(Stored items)
**********

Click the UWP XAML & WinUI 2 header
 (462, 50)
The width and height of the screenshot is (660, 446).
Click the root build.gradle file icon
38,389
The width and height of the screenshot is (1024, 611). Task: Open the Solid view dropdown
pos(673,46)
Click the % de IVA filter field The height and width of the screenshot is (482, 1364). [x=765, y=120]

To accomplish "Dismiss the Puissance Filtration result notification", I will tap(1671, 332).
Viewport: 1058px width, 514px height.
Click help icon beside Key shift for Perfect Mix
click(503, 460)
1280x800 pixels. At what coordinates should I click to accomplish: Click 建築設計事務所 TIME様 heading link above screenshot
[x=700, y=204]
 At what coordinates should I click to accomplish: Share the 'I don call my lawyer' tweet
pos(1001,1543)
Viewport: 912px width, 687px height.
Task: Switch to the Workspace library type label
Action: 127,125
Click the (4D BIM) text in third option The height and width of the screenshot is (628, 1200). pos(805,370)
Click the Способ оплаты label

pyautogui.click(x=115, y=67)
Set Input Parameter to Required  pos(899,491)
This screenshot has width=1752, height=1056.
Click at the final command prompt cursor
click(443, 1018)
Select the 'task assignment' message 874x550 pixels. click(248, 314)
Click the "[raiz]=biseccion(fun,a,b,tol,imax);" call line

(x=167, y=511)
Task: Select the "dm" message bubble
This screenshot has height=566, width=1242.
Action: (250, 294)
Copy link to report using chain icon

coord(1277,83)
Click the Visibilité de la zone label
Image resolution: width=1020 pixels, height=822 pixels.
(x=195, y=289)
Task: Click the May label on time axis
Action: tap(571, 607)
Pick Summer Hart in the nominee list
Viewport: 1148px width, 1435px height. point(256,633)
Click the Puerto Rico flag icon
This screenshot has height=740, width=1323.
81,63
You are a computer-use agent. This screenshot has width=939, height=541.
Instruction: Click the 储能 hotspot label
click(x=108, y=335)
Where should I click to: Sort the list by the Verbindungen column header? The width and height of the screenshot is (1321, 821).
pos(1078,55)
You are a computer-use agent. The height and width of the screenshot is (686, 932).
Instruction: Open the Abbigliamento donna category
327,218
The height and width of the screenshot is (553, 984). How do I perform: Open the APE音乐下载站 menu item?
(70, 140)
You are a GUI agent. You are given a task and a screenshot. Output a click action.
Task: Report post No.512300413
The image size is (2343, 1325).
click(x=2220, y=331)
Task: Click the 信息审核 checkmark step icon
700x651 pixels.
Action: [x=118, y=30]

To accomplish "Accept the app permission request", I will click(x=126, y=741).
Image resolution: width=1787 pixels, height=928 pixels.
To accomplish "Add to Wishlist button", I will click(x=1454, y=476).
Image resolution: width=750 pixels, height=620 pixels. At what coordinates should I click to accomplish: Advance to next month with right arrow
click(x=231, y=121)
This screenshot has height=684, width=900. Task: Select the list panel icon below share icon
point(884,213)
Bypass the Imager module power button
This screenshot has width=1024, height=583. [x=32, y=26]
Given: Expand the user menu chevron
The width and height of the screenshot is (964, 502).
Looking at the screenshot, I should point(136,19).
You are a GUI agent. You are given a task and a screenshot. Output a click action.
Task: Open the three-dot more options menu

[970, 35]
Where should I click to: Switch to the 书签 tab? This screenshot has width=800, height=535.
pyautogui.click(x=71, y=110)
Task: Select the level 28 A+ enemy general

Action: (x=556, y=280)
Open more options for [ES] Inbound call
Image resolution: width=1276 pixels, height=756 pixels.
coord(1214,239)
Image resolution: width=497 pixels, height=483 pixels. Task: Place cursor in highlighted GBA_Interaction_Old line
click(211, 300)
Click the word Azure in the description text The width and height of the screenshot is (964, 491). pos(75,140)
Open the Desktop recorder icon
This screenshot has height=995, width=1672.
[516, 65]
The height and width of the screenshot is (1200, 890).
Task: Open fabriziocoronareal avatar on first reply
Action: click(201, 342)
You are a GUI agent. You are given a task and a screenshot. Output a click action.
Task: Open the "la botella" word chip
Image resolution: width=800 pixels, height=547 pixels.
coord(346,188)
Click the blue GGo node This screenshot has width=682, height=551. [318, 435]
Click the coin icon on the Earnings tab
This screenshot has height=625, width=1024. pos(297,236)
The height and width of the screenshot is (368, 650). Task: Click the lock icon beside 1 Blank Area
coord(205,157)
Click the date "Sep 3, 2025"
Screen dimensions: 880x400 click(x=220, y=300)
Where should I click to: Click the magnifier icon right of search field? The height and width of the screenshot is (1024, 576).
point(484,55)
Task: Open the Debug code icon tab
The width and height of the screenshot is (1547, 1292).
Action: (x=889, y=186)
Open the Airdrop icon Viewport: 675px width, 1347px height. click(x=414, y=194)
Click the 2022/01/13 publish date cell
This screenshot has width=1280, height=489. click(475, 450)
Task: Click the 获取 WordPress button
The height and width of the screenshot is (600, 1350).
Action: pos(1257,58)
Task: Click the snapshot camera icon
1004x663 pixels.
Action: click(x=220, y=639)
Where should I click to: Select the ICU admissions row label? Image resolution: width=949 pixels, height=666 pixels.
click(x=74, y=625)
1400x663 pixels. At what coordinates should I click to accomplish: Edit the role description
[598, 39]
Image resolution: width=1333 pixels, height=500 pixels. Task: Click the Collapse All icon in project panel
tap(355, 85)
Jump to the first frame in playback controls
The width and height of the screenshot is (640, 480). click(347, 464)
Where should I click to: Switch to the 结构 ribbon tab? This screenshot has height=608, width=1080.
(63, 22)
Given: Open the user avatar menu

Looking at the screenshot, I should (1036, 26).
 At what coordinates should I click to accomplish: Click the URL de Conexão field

**********

Each line above must be retyped exactly in the response.

REPLY:
Click the UWP XAML & WinUI 2 header
 (462, 50)
The width and height of the screenshot is (660, 446).
Click the root build.gradle file icon
38,389
The width and height of the screenshot is (1024, 611). Task: Open the Solid view dropdown
pos(673,46)
Click the % de IVA filter field The height and width of the screenshot is (482, 1364). [x=765, y=120]

To accomplish "Dismiss the Puissance Filtration result notification", I will tap(1671, 332).
Viewport: 1058px width, 514px height.
Click help icon beside Key shift for Perfect Mix
click(503, 460)
1280x800 pixels. At what coordinates should I click to accomplish: Click 建築設計事務所 TIME様 heading link above screenshot
[x=700, y=204]
 At what coordinates should I click to accomplish: Share the 'I don call my lawyer' tweet
pos(1001,1543)
Viewport: 912px width, 687px height.
Task: Switch to the Workspace library type label
Action: 127,125
Click the (4D BIM) text in third option The height and width of the screenshot is (628, 1200). pos(805,370)
Click the Способ оплаты label

pyautogui.click(x=115, y=67)
Set Input Parameter to Required  pos(899,491)
This screenshot has width=1752, height=1056.
Click at the final command prompt cursor
click(443, 1018)
Select the 'task assignment' message 874x550 pixels. click(248, 314)
Click the "[raiz]=biseccion(fun,a,b,tol,imax);" call line

(x=167, y=511)
Task: Select the "dm" message bubble
This screenshot has height=566, width=1242.
Action: (250, 294)
Copy link to report using chain icon

coord(1277,83)
Click the Visibilité de la zone label
Image resolution: width=1020 pixels, height=822 pixels.
(x=195, y=289)
Task: Click the May label on time axis
Action: tap(571, 607)
Pick Summer Hart in the nominee list
Viewport: 1148px width, 1435px height. point(256,633)
Click the Puerto Rico flag icon
This screenshot has height=740, width=1323.
81,63
You are a computer-use agent. This screenshot has width=939, height=541.
Instruction: Click the 储能 hotspot label
click(x=108, y=335)
Where should I click to: Sort the list by the Verbindungen column header? The width and height of the screenshot is (1321, 821).
pos(1078,55)
You are a computer-use agent. The height and width of the screenshot is (686, 932).
Instruction: Open the Abbigliamento donna category
327,218
The height and width of the screenshot is (553, 984). How do I perform: Open the APE音乐下载站 menu item?
(70, 140)
You are a GUI agent. You are given a task and a screenshot. Output a click action.
Task: Report post No.512300413
The image size is (2343, 1325).
click(x=2220, y=331)
Task: Click the 信息审核 checkmark step icon
700x651 pixels.
Action: [x=118, y=30]

To accomplish "Accept the app permission request", I will click(x=126, y=741).
Image resolution: width=1787 pixels, height=928 pixels.
To accomplish "Add to Wishlist button", I will click(x=1454, y=476).
Image resolution: width=750 pixels, height=620 pixels. At what coordinates should I click to accomplish: Advance to next month with right arrow
click(x=231, y=121)
This screenshot has height=684, width=900. Task: Select the list panel icon below share icon
point(884,213)
Bypass the Imager module power button
This screenshot has width=1024, height=583. [x=32, y=26]
Given: Expand the user menu chevron
The width and height of the screenshot is (964, 502).
Looking at the screenshot, I should point(136,19).
You are a GUI agent. You are given a task and a screenshot. Output a click action.
Task: Open the three-dot more options menu

[970, 35]
Where should I click to: Switch to the 书签 tab? This screenshot has width=800, height=535.
pyautogui.click(x=71, y=110)
Task: Select the level 28 A+ enemy general

Action: (x=556, y=280)
Open more options for [ES] Inbound call
Image resolution: width=1276 pixels, height=756 pixels.
coord(1214,239)
Image resolution: width=497 pixels, height=483 pixels. Task: Place cursor in highlighted GBA_Interaction_Old line
click(211, 300)
Click the word Azure in the description text The width and height of the screenshot is (964, 491). pos(75,140)
Open the Desktop recorder icon
This screenshot has height=995, width=1672.
[516, 65]
The height and width of the screenshot is (1200, 890).
Task: Open fabriziocoronareal avatar on first reply
Action: click(201, 342)
You are a GUI agent. You are given a task and a screenshot. Output a click action.
Task: Open the "la botella" word chip
Image resolution: width=800 pixels, height=547 pixels.
coord(346,188)
Click the blue GGo node This screenshot has width=682, height=551. [318, 435]
Click the coin icon on the Earnings tab
This screenshot has height=625, width=1024. pos(297,236)
The height and width of the screenshot is (368, 650). Task: Click the lock icon beside 1 Blank Area
coord(205,157)
Click the date "Sep 3, 2025"
Screen dimensions: 880x400 click(x=220, y=300)
Where should I click to: Click the magnifier icon right of search field? The height and width of the screenshot is (1024, 576).
point(484,55)
Task: Open the Debug code icon tab
The width and height of the screenshot is (1547, 1292).
Action: (x=889, y=186)
Open the Airdrop icon Viewport: 675px width, 1347px height. click(x=414, y=194)
Click the 2022/01/13 publish date cell
This screenshot has width=1280, height=489. click(475, 450)
Task: Click the 获取 WordPress button
The height and width of the screenshot is (600, 1350).
Action: pos(1257,58)
Task: Click the snapshot camera icon
1004x663 pixels.
Action: click(x=220, y=639)
Where should I click to: Select the ICU admissions row label? Image resolution: width=949 pixels, height=666 pixels.
click(x=74, y=625)
1400x663 pixels. At what coordinates should I click to accomplish: Edit the role description
[598, 39]
Image resolution: width=1333 pixels, height=500 pixels. Task: Click the Collapse All icon in project panel
tap(355, 85)
Jump to the first frame in playback controls
The width and height of the screenshot is (640, 480). click(347, 464)
Where should I click to: Switch to the 结构 ribbon tab? This screenshot has height=608, width=1080.
(63, 22)
Given: Open the user avatar menu

Looking at the screenshot, I should (1036, 26).
 At what coordinates should I click to accomplish: Click the URL de Conexão field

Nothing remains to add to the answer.